Location Pings on the Capitol
This time, it is data from a company specializing in smartphone user tracking. The New York Times got it from an anonymous source. Using what is known in IT circles as “god mode“ the data shared with the New York Times contains more than 100,000 “location pings“. For a location ping a smartphone reports its location to a server along with an ID of the user. This method is used by data traders to collect data and sell it to other companies – mostly for advertising purposes. These pings creates a location trail of the whereabouts of users. And that’s all that you need to follow a user around. It is simply in the data if a user that attended the Trump ralley and was later found in the U.S. Capitol.
Data Traders and Privacy
Data traders like to emphasize that the information they collect of users is anonymized and there is no way to identify individuals.

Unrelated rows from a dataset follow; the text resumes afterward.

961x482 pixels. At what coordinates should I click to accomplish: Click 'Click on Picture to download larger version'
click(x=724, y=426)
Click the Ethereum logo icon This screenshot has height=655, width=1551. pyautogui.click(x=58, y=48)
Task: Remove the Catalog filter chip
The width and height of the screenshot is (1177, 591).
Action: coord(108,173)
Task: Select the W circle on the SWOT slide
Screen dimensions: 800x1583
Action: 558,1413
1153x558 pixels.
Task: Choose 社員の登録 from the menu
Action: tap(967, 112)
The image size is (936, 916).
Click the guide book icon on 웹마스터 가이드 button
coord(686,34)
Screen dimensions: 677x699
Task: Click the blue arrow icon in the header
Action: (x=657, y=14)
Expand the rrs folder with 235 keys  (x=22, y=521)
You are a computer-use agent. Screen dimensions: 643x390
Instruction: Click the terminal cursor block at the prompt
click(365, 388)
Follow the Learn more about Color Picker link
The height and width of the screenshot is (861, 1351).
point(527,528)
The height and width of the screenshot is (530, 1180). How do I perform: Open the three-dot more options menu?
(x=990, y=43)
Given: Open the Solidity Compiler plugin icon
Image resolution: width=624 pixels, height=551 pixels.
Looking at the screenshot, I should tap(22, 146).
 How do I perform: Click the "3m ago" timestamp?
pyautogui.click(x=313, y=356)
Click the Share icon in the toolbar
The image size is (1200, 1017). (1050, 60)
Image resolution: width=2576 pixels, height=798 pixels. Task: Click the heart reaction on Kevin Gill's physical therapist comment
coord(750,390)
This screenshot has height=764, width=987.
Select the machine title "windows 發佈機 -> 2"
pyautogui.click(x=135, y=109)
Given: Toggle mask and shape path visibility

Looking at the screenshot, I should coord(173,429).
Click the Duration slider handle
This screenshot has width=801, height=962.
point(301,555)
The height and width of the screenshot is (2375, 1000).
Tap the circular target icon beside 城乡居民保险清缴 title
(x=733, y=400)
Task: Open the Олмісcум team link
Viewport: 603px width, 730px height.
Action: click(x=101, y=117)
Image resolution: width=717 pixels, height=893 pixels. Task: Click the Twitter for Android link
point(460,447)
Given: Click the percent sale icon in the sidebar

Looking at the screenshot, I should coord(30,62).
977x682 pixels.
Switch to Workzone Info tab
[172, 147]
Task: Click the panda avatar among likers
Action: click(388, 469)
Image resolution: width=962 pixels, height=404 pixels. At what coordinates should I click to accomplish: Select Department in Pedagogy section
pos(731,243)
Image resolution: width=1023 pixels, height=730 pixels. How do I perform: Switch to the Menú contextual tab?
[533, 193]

But earlier research has shown that is simply not the case. In 2019, a data set containing location data from 12 million devices was used by the New York times to identify people. It was not that difficult: locations like work and home naturally appear more often in such data sets. This data even posed a security threat, since Secret Service agents could be identified by this data.
This incident illustrates how wide spread this practise, also known as surveillance capitalism, is. It also shows how easy it is for single individuals of companies to get access to this kind of data (“god mode“). Both, Apple and Google, have increased their efforts to protect the privacy of their users. But there‘s still a lot to do. In the meantime, users have to pay more attention than ever to which apps they allow access to their information.